Cracking the code for successful recruitment is an ongoing challenge for every business. Of course, we’ve all seen the reports around the pandemic induced ‘great resignation’ and Australia currently has its lowest unemployment rate since August 2008.

The current demand for talent means that people have significantly more choice around where and how they work. When people’s values and expectations are not being met, leaving and finding another job is easy. Or, for the right offer, people are more easily swayed to leave. This puts more pressure on leaders to provide an environment where people want to stay.

Here are some of my lived and learned insights that you might find helpful in building teams that never want to leave.

Recruit the right people

  • Encourage and reward your current team members for referring great people. Referrals from existing team members can attract some of the best people as they are already advocates of your brand and know first-hand what the job entails.
  • Share the vision and values of your organisation in the recruitment process so that people can align with them. Be clear on the expectations of the role. Ensure those values are lived and demonstrated once team members start.
  • Hire for attitude — teach the skills.
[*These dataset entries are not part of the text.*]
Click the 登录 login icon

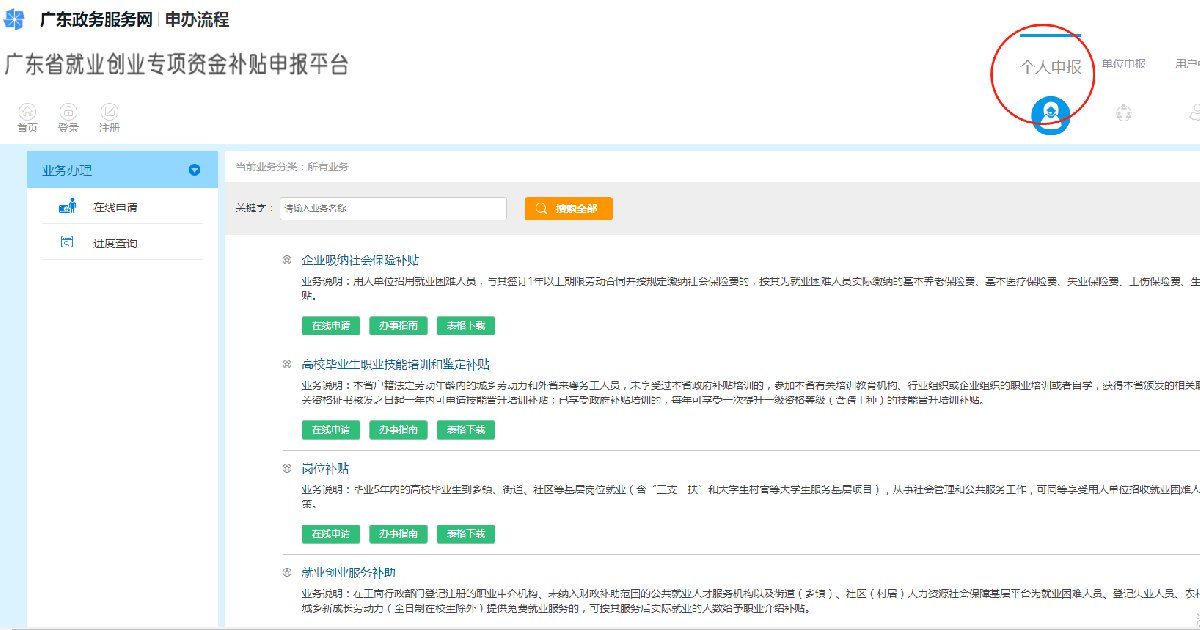68,111
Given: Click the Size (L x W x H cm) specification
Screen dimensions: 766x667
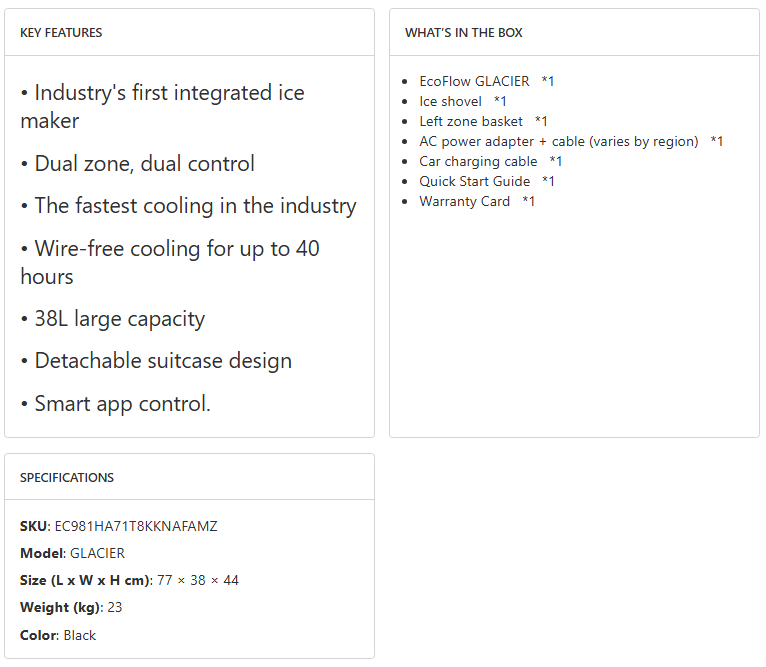Looking at the screenshot, I should [x=129, y=580].
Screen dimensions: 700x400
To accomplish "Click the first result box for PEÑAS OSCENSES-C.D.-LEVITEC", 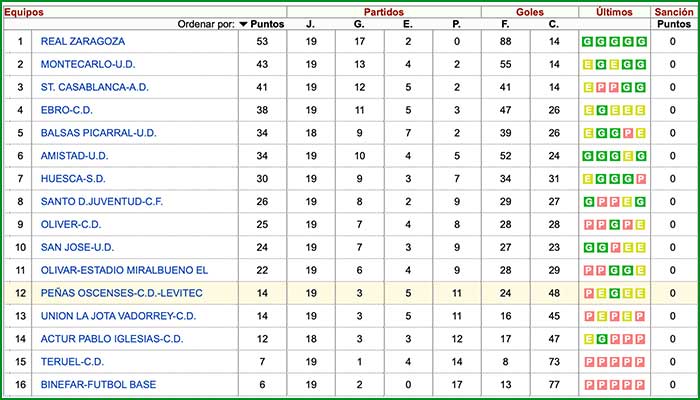I will [x=588, y=294].
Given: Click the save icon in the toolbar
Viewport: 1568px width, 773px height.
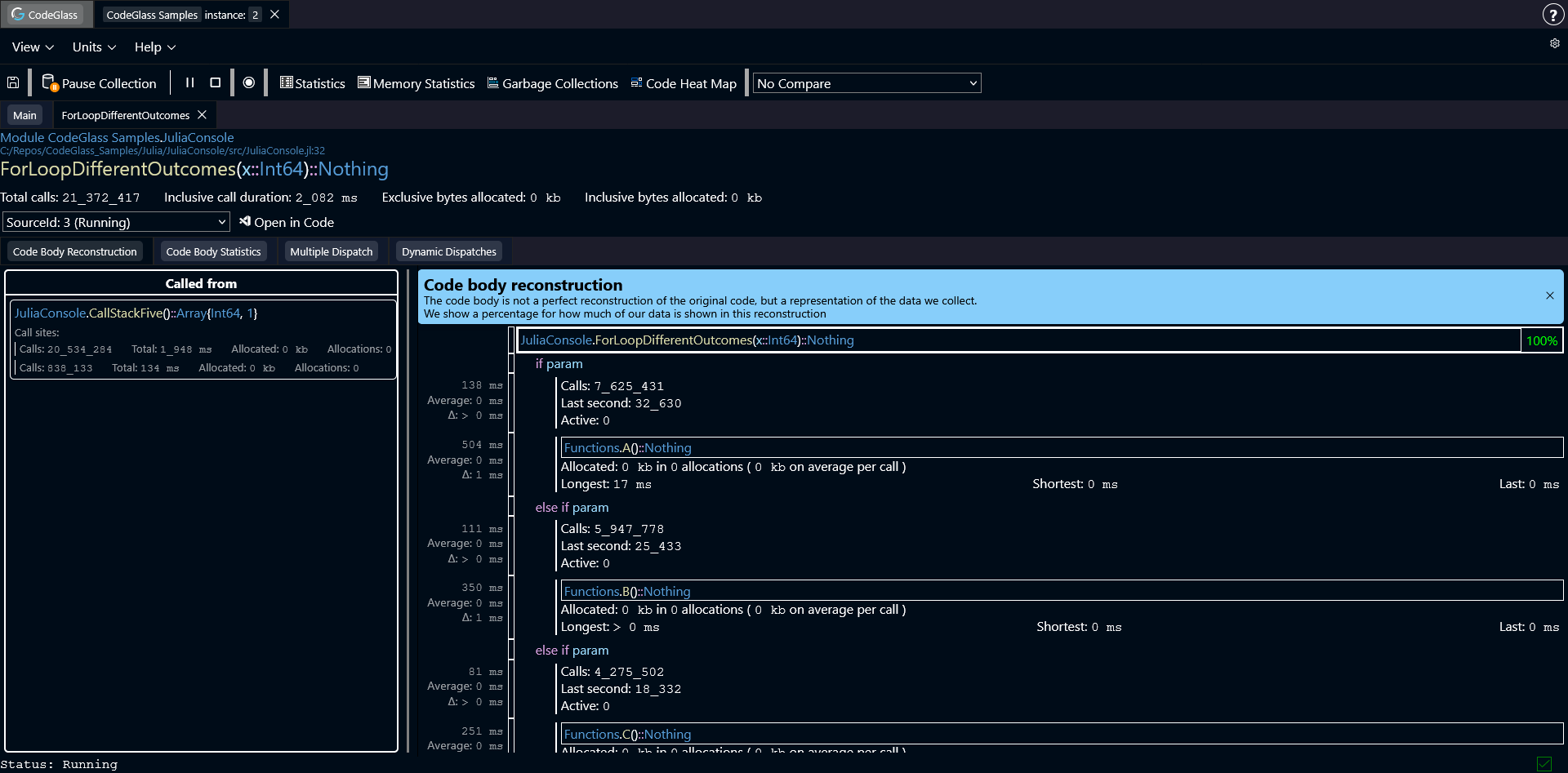Looking at the screenshot, I should pyautogui.click(x=13, y=82).
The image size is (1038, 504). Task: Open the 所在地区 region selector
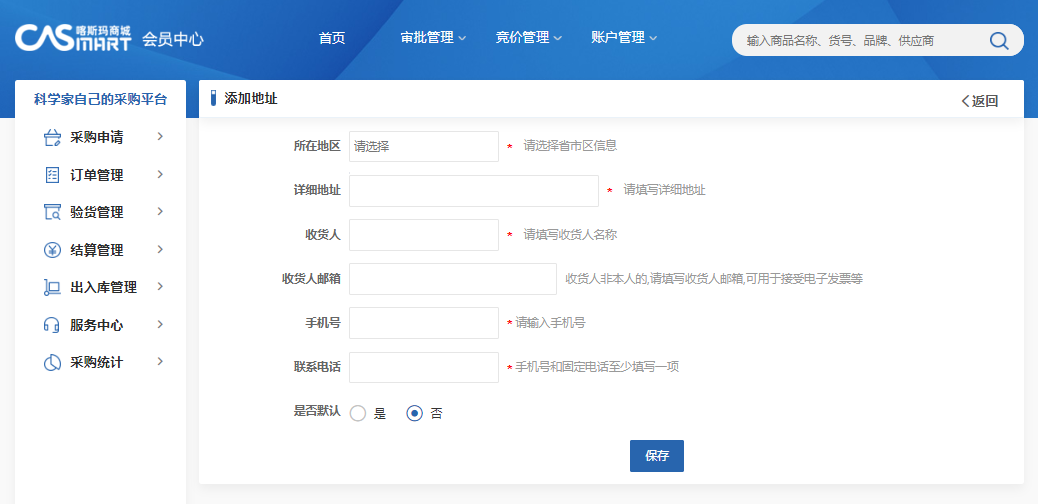click(423, 146)
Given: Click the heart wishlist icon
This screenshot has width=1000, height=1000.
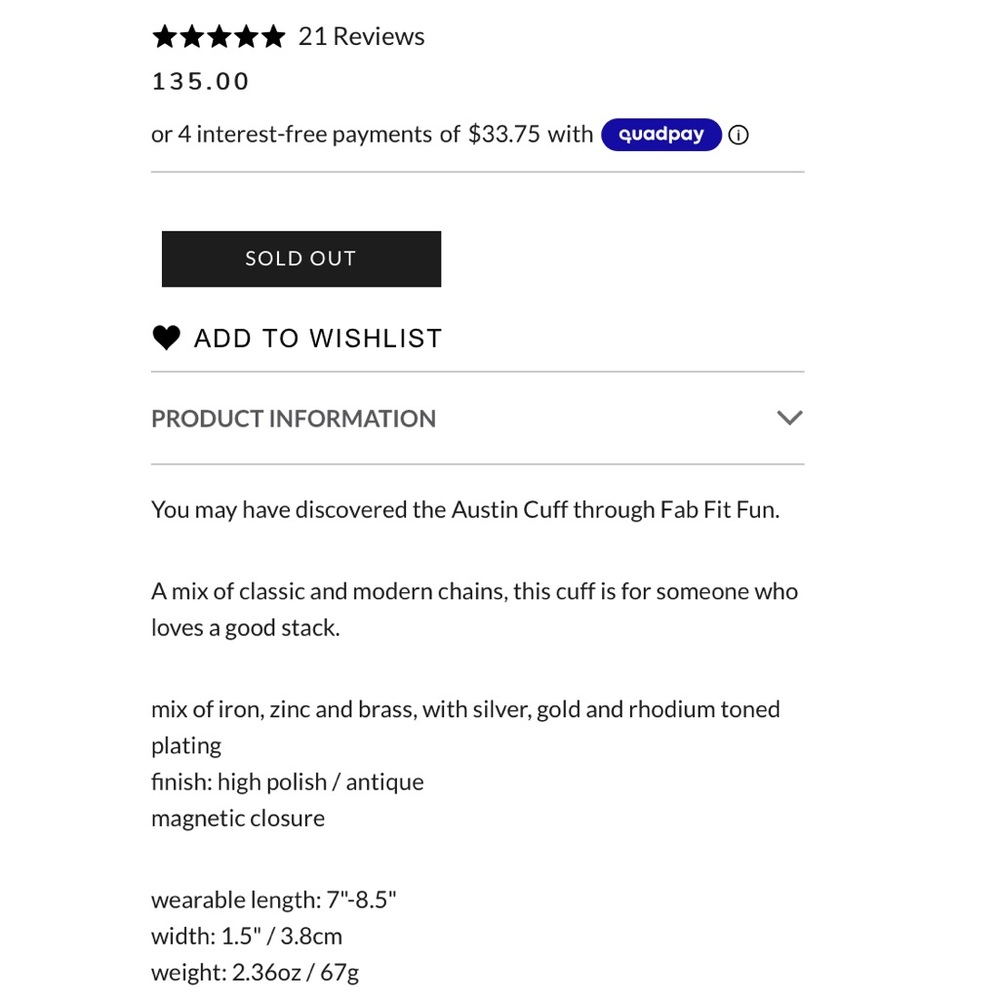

You can teach someone about a product or system, but people skills, caring about the customer and being a great team player start from within.

Reassess your induction process

  • First impressions count. Starting a new role can be daunting. Evaluate your current induction processes to ensure new team members feel welcome from day one. Do you have a system to ensure each team member feels supported and set up to succeed?
  • Set expectations early and ensure you provide the right level of support and training so those expectations can be met.
  • New team members genuinely want to do a good job. Give them constructive feedback early on about what they can do better and give positive feedback when they do a good job.

Identify future leaders early

  • Focus on career planning by having career discussions early on when a new team member comes on board.
  • Share the opportunities available and help them see what they can achieve.
  • Share success stories of people who have made outstanding careers within your organisation — those who started as casual team members and are now senior leaders or moved into other parts of the business.

Understand why people are leaving

  • Most organisations conduct exit interviews, however, the powerful information they provide is rarely shared with the right people and used as feedback to make changes. Look for common threads in the feedback and act.
  • Share the information with the leaders who can influence change.
  • Ensure that the experience matches what was communicated in the recruitment process. When expectations are not met, you are at risk of losing good people and damaging your brand.
  • Understand that it’s not just about the highest salary. Salary becomes an issue when people do not feel valued, appreciated, or a sense of belonging to their team. When people are happy, they rarely leave, regardless of salary.

Now you’ve got them — keep them! Seek and listen to their feedback. Recognise their accomplishments and give them space to grow.